The list of languages that are going to be evaluated (only specified direction)
  • Czech to Ukrainian

  • Japanese to Chinese

  • EN to Chinese

  • EN to Czech

  • EN to German

  • EN to Hindi

  • EN to Icelandic

  • EN to Japanese

  • EN to Russian

  • EN to Spanish (Latin America)

  • EN to Ukrainian

To be confirmed
  • Estonian

  • possibly other


All dates are at the end of the day for Anywhere on Earth (AoE)

Finalized training data/allowed models for constrained track

29th February

Test suite source texts for pre-run with SoTA systems must reach us

11th April

Final Test suite source texts must reach us

12th June

Test data released

27th June (at the end of AoE)

Translation submission deadline

4th July

System description abstract paper

11th July

Translated test suites shipped back to test suites authors

11th July

System description submission



The task is to improve current MT methods. We encourage a broad participation — if you feel that your method is interesting but not state-of-the-art, then please participate in order to disseminate it and measure progress. Participants will use their systems to translate a test set of unseen paragraphs in the source language. The translation quality is measured by a human evaluation and various automatic evaluation metrics.
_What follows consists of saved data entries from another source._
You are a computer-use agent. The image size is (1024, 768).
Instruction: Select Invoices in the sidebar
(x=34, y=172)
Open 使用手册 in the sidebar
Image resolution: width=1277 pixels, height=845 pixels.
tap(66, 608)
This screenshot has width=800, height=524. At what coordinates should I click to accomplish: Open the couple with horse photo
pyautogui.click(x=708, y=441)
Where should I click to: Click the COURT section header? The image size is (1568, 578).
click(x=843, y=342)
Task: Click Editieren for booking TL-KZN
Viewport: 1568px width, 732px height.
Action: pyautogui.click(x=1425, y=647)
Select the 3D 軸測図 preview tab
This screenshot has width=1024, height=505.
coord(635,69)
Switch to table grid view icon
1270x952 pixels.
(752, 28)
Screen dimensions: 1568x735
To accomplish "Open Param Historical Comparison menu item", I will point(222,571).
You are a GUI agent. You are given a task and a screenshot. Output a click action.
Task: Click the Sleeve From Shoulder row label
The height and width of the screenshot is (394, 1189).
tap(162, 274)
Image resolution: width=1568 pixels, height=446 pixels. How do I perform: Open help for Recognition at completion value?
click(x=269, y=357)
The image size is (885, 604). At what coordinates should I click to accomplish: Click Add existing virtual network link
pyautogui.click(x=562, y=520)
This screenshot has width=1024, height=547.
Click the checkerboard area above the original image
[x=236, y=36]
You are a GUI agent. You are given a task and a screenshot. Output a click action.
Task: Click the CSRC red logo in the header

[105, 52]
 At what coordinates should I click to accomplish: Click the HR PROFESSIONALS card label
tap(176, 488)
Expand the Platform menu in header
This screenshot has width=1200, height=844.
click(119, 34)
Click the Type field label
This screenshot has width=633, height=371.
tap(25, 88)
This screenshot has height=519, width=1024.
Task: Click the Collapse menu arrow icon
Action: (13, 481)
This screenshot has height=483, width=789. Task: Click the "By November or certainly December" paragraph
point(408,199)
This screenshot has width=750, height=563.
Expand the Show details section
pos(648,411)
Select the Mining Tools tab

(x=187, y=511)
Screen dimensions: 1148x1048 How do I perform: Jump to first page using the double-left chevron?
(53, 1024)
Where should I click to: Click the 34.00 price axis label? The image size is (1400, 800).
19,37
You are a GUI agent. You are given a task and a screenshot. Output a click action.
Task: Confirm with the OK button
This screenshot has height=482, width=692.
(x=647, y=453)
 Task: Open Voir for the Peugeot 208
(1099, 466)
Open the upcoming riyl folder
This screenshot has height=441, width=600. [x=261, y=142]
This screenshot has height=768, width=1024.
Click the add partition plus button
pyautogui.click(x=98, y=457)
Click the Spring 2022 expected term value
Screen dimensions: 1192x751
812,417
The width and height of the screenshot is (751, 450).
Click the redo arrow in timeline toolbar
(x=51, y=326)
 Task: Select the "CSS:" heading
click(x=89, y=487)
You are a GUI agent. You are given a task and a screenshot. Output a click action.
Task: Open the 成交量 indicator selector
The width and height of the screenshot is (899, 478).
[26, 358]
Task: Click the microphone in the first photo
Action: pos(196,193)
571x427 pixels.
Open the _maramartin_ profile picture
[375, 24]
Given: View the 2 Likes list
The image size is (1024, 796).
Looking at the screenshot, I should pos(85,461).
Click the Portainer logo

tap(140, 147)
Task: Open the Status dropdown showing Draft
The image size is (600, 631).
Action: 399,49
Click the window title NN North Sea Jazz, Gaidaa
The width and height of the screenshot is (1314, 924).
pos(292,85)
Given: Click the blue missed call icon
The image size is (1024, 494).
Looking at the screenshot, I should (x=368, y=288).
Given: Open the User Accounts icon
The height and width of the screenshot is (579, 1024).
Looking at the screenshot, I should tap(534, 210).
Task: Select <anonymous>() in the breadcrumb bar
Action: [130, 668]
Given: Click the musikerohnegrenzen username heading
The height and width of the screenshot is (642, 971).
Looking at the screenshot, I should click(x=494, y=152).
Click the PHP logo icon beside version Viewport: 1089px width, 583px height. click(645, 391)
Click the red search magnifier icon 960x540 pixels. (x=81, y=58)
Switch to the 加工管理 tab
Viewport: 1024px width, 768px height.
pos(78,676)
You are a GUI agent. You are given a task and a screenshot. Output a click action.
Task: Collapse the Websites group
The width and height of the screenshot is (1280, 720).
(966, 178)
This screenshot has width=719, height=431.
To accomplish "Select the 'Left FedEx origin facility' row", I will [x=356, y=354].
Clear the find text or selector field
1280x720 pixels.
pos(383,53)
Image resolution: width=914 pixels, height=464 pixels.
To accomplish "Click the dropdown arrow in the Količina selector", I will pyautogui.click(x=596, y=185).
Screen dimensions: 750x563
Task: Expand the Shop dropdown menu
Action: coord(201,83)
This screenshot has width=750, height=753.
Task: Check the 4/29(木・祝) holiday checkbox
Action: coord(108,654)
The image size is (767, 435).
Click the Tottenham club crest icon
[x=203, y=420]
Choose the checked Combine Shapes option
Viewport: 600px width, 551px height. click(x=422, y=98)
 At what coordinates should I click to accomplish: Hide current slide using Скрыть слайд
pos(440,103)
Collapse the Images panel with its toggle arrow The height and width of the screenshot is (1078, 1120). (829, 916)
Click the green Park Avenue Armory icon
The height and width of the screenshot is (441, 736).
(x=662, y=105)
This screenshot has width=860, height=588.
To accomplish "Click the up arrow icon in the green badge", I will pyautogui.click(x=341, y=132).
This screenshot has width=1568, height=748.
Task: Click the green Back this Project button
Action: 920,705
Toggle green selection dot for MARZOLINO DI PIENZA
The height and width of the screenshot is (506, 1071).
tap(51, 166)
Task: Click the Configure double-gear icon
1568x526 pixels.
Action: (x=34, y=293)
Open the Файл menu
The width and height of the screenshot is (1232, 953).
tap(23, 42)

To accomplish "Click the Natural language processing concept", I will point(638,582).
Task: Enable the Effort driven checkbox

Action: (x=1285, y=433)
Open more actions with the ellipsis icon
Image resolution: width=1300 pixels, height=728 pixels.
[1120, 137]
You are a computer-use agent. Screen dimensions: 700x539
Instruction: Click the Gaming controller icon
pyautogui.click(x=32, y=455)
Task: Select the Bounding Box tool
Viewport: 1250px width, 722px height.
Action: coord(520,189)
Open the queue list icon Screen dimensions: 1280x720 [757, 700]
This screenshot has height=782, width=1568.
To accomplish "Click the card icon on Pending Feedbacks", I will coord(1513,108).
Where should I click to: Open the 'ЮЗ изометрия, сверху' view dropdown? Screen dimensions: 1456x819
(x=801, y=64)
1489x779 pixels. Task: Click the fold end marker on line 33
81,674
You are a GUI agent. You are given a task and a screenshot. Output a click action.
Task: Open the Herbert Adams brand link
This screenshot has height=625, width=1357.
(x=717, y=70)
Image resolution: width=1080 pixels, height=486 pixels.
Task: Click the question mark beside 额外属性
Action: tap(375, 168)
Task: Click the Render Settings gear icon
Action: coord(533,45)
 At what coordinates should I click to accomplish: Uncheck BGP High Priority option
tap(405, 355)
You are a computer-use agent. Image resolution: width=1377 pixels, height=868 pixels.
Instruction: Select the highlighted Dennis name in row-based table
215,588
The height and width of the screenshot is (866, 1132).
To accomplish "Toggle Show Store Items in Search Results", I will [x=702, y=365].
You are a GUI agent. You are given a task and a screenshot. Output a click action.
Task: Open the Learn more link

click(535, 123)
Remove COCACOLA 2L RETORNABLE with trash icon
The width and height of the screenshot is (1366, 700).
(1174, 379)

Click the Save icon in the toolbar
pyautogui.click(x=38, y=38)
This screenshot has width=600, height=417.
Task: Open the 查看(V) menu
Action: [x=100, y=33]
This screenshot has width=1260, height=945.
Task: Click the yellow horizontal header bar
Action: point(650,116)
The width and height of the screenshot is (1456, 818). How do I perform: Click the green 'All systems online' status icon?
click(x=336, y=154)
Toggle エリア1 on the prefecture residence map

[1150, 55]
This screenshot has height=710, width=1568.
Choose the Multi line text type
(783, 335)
You may participate in any or all of the language pairs. To have a common framework that allows for comparable results, and also to lower the barrier to entry, we provide a common training set. You are not limited to this training set, and you are not limited to the training set provided for your target language pair.

Each participant is required to submit submission paper, which should highlight in which ways their own methods and data differ from the standard task. You should make it clear which tools and trainind sets you used. Each participant has to submit (one page) abstract of the system description one week after the system submission deadline. The abstract should contain, at a minimum, basic information about the system and the approaches/data/tools used, but could be a full description paper or a draft that can be later modified for the final system description paper. See the Main page for the link to the submission site.

Constrained/Open/Closed track

The General MT task has three separate tracks with different constraints on the training of the models: constrained, open, and closed systems. * Constrained systems - sets specifically allowed training data and pretrained models that may be used to train the translation models, for details, see below. * Open systems - you may use software and data under any open source license that places no constrains for non-commercial purposes (e.g. Apache, MIT, …​) allowing to make your work replicable by any research group * Closed systems - track that do not place any limitations (ONLINE systems are in this category).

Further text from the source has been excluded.